Now we want to prove that given $a_1, \dots, a_n \in F$ (where $F$ is the underlying field of the vector spaces $V$ and $W$) we have that $$a_1v_1+ \dots + a_nv_n=0 \Rightarrow a_1= \dots = a_n=0.$$ (this is the definition of linear independence of the vectors $v_1, \dots, v_n$).

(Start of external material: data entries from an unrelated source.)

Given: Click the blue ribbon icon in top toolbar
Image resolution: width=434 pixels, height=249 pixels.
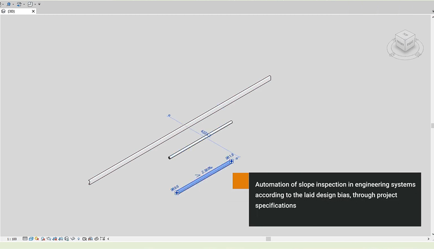Looking at the screenshot, I should tap(8, 4).
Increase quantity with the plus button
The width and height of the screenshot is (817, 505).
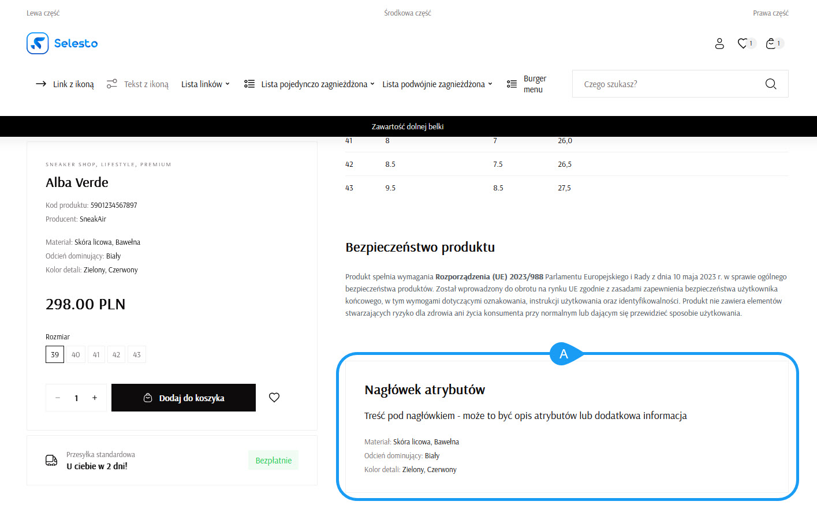tap(95, 398)

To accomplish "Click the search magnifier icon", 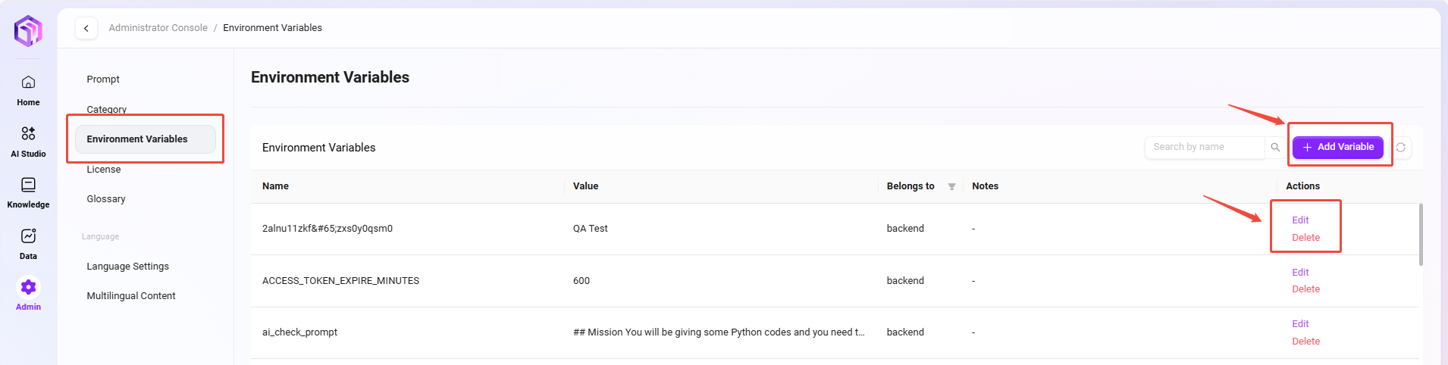I will pos(1275,148).

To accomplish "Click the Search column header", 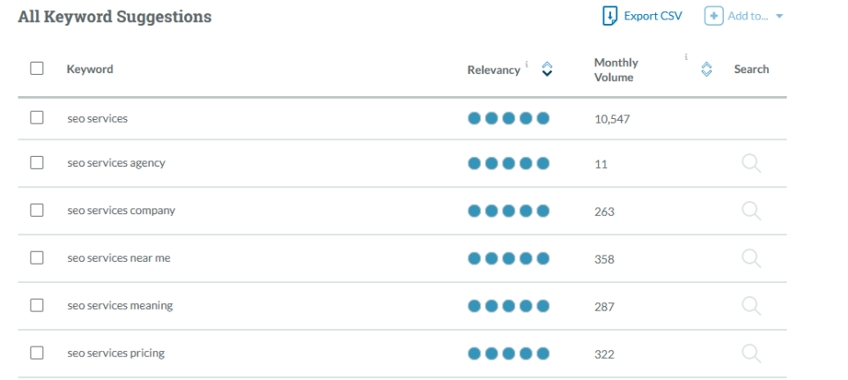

In any reasonable exercise you should somehow use the assumption. So there has to be a point in our proof where we use that $F(v_1), \dots, F(v_n)$ are linearly independent. Let's start:
For the sake of contradiction assume that there is a non-trivial linear combination (non-trivial meaning that at least one coefficient $b_i$ is non-zero) of the $v_i$ that gives zero, i.e. $$b_1v_1+ \dots b_nv_n=0 \text{ and at least one } b_i \ne 0.$$ (We now want to arrive at a contradiction because this assumption would mean that $v_1, \dots, v_n$ is linearly dependent). Now from basic facts on linear operators we know that $F(0)=0$, therefore $$0=F(0) = F(b_1v_1 + \dots b_nv_n) = b_1F(v_1) + \dots b_nF(v_n)$$ by properties 1. and 2. listed by you. But if we compare the left hand side and the right hand side we have a linear combination of the vectors $F(v_1), \dots, F(v_n)$ giving zero, namely $$0=b_1F(v_1) + \dots b_nF(v_n).$$ But remember: at least one $b_i$ is non-zero, so there is a non-trivial linear combination of $F(v_1), \dots, F(v_n)$ which gives zero. This is a contradiction of the assumption that $F(v_1), \dots, F(v_n)$ are linearly independent.
Hence our initial assumption must have been wrong and $v_1, \dots, v_n$ are linearly independent.